In their book, Bill and Dave also tell a story about a man named Donald.  He had worked for more than 30 years at the same job and had made a lot of money.  His home was almost paid off.  His kids had all graduated from college.  He had money for retirement.  He had a solid career and a solid life.  Get up, go to work, pay the bills, go home, go to bed.  Wake up the next day and do it all over again.  Lather.  Rinse.  Repeat.  But, for years he had carried the same question around inside of him as he went to coffee shops, dinner tables, church, and the bar.  The question would wake him up at 2:00 am.  He would look at himself in the bathroom mirror and ask, “Why am I doing this?”  Not once had the guy in the mirror had a good answer for him.  He had a dysfunctional belief.  He believed that a life of responsible and successful work should make him happy.  He felt stuck.  He thought he didn’t have any other options that to continue to struggle through an unfulfilling life.  He believed it was too late to change his life’s work.  But, he was wrong.

Many people today operate under the dysfunctional belief that they just need to find out what they are passionate about.  They think that once they know their passion, everything else will just magically fall into place.  But, most people don’t know their passion.  Only 20% of people between the ages of 12-26 have a clear vision of where they want to go and what they want to accomplish in life.  80% of people of all ages don’t really know what they are passionate about.  In the United States alone, there are more than 31 million people between the ages of 44-70 who want an “encore” career – work that combines personal meaning, continued income, and social impact.

Many people today struggle with dysfunctional beliefs and don’t know how to change them.  This is why we go to church.  This is why we read the Bible.  We all grow up with beliefs and ideas that we think are true, but really aren’t.  They shape who we are, what we do, and how we live.  But, we don’t realize they aren’t true.  And if we do discover they aren’t true, then we don’t know how to change them and how to re-frame them.  This is why we need Jesus in our lives.  This is why we need the Holy Spirit leading us through life:  because all of us need to re-frame our thinking in our major ways.  But, we don’t know how to do it.  And we can’t do it alone.

Your life cannot be perfectly planned.  None of us are perfect.  We all make mistakes.  There is no one single solution to your life.  If you keep looking for the one right answer, you’ll never find it.  Our God is a much more creative God than we realize.  When we surrender our lives to Him, He doesn’t just open one door of possibility for us.  He opens many doors for us.  He gives us choices we never had before.  The Holy Spirit leads us to design a life that makes sense.  Life is all about growth and change.  It’s not static.  It’s not about answering the big life question once and for all and then it’s done, never having to be re-visited ever again.  It’s about going on a journey with Jesus, with a Christian community, for the life of the world.  There will always be twists and turns, sunshine and rain, cold and heat.  There will always be signs and wonders, plants and animals, unexpected guests and new friends.

We need God’s help to think differently.  We need Jesus’ help to live differently.  We need the Holy Spirit’s help to dream differently.  We need the church’s help to focus our attention on the right things, to develop disciplines and practices that will pay off, and to help us get out of the rut we are stuck in.  We need to take off the blinders that keep us from seeing the possibilities God has waiting for us.  We need to understand where happiness, fulfillment, and satisfaction really come from.  We carry around too many dysfunctional beliefs.  And we need the Bible and the church to re-frame our thinking and our lives.

__Material provided__:

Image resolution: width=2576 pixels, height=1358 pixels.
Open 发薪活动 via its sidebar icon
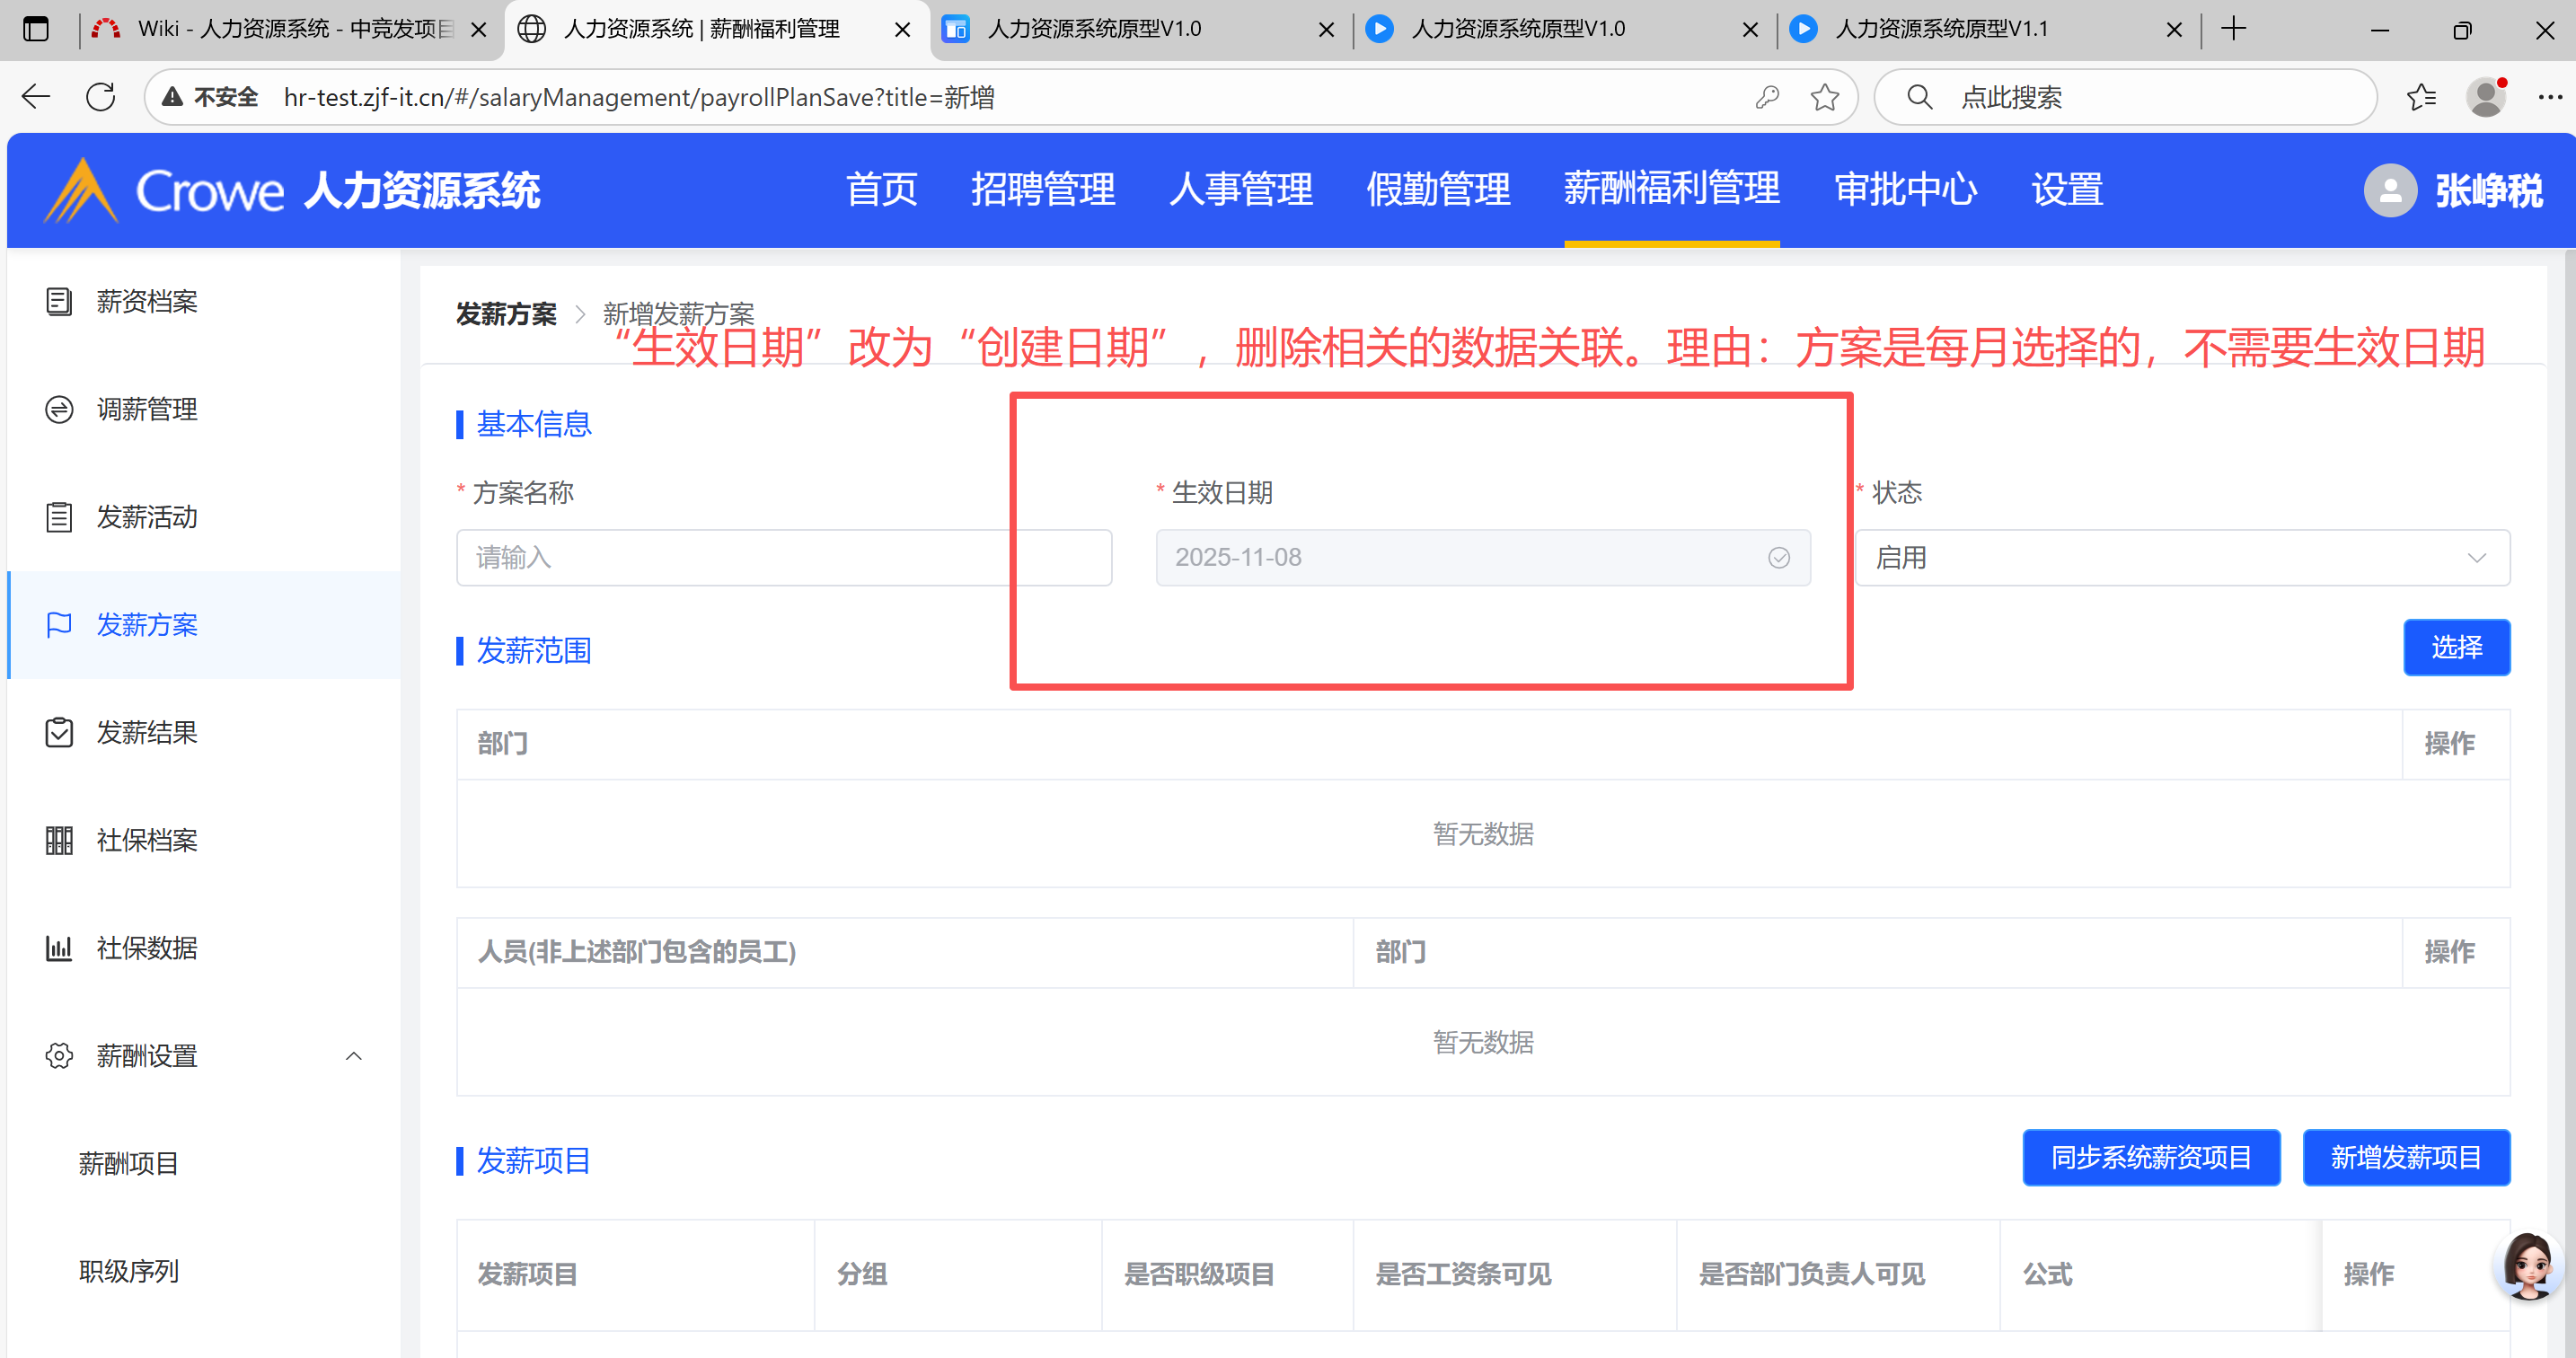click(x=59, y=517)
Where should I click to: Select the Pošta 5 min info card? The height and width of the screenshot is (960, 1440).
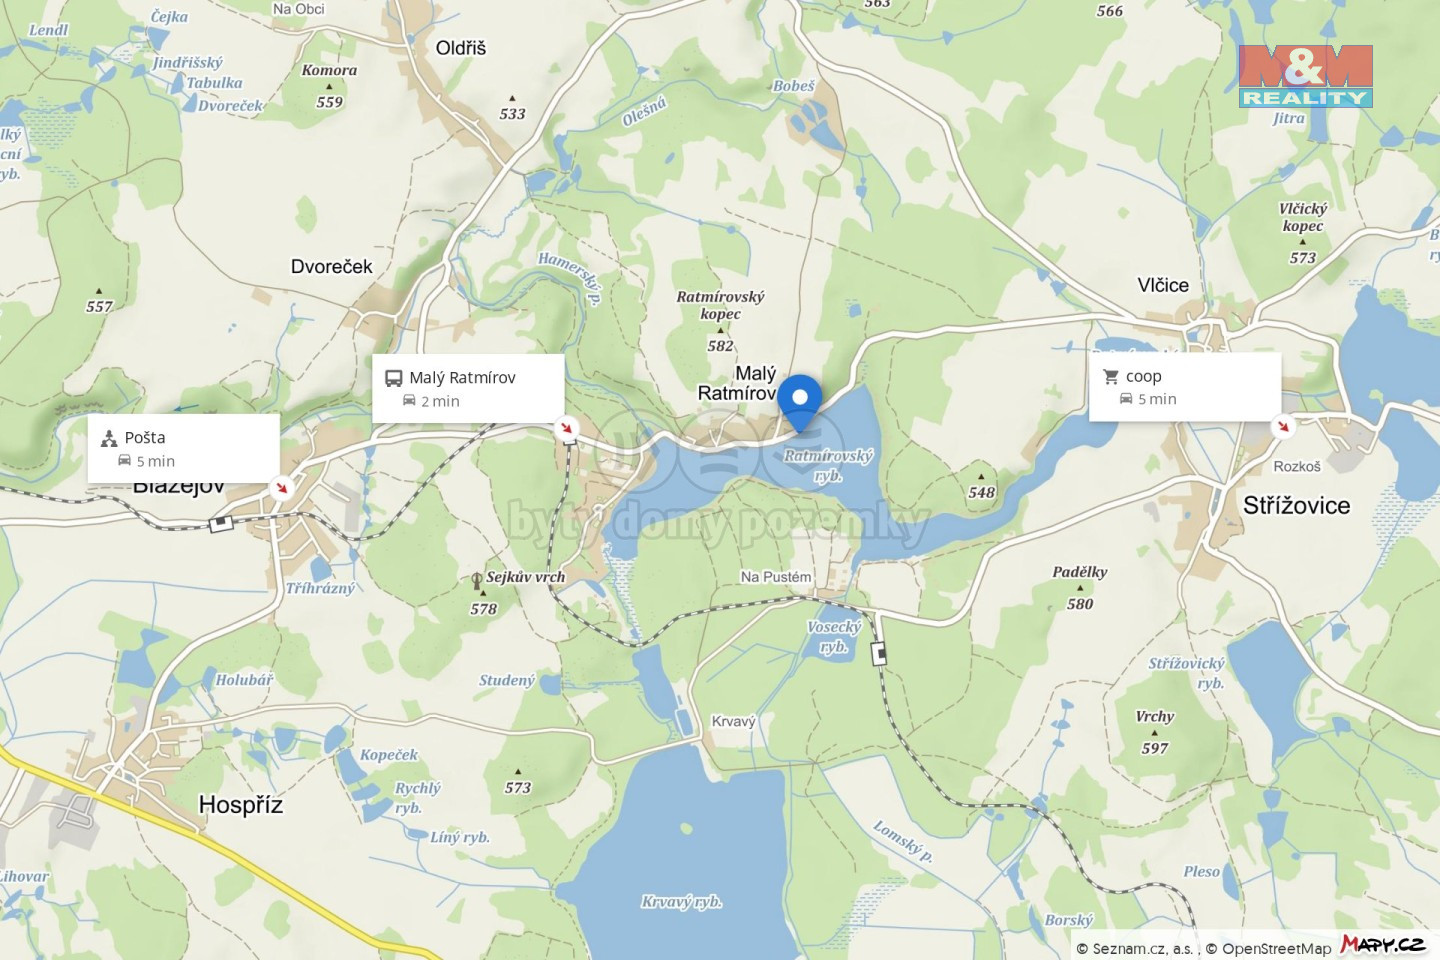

__Work instructions__:
1. In the passage on dysfunctional beliefs, how many people in the United States between the ages of 44 and 70 want an "encore" career?
2. Resume the passage on dysfunctional beliefs from its final sentence and carry it forward.

__Answers to each task__:
1. More than 31 million people in that age range want an encore career.

2.
God doesn’t want us to waste our lives.  God doesn’t want us to feel miserable or stuck.  God wants us to soar like eagles as we discover how He designed us, and how the Holy Spirit can help us design a life that makes sense.  But, we have to be willing to let go of our dysfunctional beliefs.  We need to let the Bible re-frame how we think and how we live.  And we need to be willing to follow Jesus down some life paths that we never thought we would walk down.

 

Your Questions

May 1, 2017

This month, we are taking a look at the questions that people are asking about God, faith, and life.  If you had one question you could ask God, what would it be?  What is the one question that keeps you awake at night?  We don’t have time on Sunday mornings to discuss all the questions that were submitted, so here are some responses to three others:

1.At what point does temptation become sin?  Or is temptation sinful?  What about Matthew 5:28 where Jesus says “If a man looks lustfully at a woman, he has already committed adultery with her in his heart?

There is a difference between temptation and sin.  It is possible to be tempted and not sin.  Sin is giving in to the temptation, and acting inappropriately on what has been seen or heard or felt.  Hebrews 4:15 says “15 For we do not have a high priest who is unable to empathize with our weaknesses, but we have one who has been tempted in every way, just as we are—yet he did not sin.”  This verse is telling us that Jesus was tempted in every way that we have been, yet he never sinned.  The sin comes when we take action on the temptation.  When Jesus talks about lust in Matthew 5:28, this is more than just noticing an attractive person.  This is more than feeling drawn to someone you are not married to.  This is dwelling on someone in your heart and in your mind.  It is allowing your imagination to go down a road it shouldn’t.  While perhaps not acting physically inappropriately, it is an inappropriate mental action.  It allows your heart to stray and your mind to go to places it shouldn’t.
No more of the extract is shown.